In 1995 Hübler started composing again, still looking for his individual distinctive style, which turned out to be different from earlier creation after all, but always aiming at his basic compositional idea of reduction.

His Œuvre performed during the „Schreyahner Herbst 2001“: Worldpremiere of: Part I Maske, Mutmassungen für Akkordeon (1995-96) and Paravent for ensemble (2nd Version 1997-98). Desunt and Hörsermon (Stücke für Maria) for violoncello and piano (1998-99). Followed by: World premiere of his orchestral work Vanitas at the „Eclat Festival 2003“ in Stuttgart. In 2004 he got a commission by the Akademie der Schönen Künste in Munich to write Tympanen, Sonata for piano and violin.

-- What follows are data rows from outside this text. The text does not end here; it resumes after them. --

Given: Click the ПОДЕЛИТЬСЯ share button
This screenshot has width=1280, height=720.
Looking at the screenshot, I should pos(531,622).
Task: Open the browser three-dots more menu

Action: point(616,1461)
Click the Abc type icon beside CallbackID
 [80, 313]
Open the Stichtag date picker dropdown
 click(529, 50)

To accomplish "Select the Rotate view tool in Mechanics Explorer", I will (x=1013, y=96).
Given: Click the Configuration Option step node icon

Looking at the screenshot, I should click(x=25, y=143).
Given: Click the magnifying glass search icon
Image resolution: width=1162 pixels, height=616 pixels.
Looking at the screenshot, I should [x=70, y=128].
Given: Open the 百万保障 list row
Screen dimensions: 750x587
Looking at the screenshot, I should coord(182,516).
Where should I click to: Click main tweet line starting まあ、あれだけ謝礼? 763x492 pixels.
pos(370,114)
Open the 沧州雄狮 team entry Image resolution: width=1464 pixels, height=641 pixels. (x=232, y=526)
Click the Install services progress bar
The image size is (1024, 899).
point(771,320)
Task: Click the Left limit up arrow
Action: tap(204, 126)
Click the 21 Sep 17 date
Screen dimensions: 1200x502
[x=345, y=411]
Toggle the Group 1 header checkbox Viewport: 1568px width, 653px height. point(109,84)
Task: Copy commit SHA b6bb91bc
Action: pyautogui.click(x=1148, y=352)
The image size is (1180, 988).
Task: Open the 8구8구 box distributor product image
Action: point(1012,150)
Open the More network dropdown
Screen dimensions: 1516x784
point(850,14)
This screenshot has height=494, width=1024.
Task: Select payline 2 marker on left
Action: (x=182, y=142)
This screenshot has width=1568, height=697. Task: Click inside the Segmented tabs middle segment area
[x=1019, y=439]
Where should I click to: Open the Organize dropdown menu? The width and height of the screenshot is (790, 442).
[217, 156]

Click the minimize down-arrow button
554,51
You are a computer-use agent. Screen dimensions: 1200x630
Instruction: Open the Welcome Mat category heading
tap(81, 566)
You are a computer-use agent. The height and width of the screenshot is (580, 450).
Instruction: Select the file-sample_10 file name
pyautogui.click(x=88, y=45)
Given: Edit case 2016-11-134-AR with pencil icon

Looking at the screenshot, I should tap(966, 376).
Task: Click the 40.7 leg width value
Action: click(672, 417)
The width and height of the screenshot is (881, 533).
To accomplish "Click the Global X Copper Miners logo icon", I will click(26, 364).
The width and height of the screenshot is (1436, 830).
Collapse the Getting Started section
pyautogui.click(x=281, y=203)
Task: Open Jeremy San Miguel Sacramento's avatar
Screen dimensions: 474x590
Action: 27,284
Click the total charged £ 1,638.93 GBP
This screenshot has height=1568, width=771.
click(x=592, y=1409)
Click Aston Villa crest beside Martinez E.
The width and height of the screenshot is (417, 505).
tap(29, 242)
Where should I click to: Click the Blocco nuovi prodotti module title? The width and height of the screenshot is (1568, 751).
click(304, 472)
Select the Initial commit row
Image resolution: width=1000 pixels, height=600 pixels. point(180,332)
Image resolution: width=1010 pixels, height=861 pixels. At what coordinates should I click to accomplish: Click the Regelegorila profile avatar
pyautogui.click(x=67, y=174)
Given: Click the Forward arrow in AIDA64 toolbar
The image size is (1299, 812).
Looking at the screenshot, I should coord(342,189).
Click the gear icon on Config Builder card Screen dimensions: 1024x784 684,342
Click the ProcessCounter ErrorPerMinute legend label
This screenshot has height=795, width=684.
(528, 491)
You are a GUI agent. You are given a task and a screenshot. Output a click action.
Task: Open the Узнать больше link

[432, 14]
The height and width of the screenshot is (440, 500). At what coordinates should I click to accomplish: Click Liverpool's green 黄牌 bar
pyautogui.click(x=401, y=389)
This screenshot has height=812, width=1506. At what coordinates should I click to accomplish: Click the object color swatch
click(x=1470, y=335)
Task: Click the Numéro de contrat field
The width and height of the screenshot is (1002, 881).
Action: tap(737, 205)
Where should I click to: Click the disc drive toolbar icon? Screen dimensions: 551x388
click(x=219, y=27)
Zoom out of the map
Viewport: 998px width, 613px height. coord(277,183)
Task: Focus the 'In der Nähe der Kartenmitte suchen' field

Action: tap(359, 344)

His Palimpsest / Konjektionen for Bass flute was performed at the occasion of the „Internationale Ferienkurse für Neue Musik Darmstadt 2004”. As well as during the “Schreyahner Herbst 2005”. B.B.H. left hand, narrator and Jandl, „Musik der Jahrhunderte“, Stuttgart 2006.

Further works were created continuously and with growing recognition of Hübler’s stylistic redefinition: 2007 Abraxas for tenor saxophone, double base and ensemble; 2008 Azoth, commissioned by musica viva, for piccolo flute and ensemble, and last but not least another world premiere for horn, violin, violocello and piano (Cedar Rapids), performed in 2010 in Iowa.

Klaus K. Hübler has been an honorary member of the jury of the ‘Preis der Deutschen Schallplattenkritik’ for years, focussed on old vocal and instrumental music.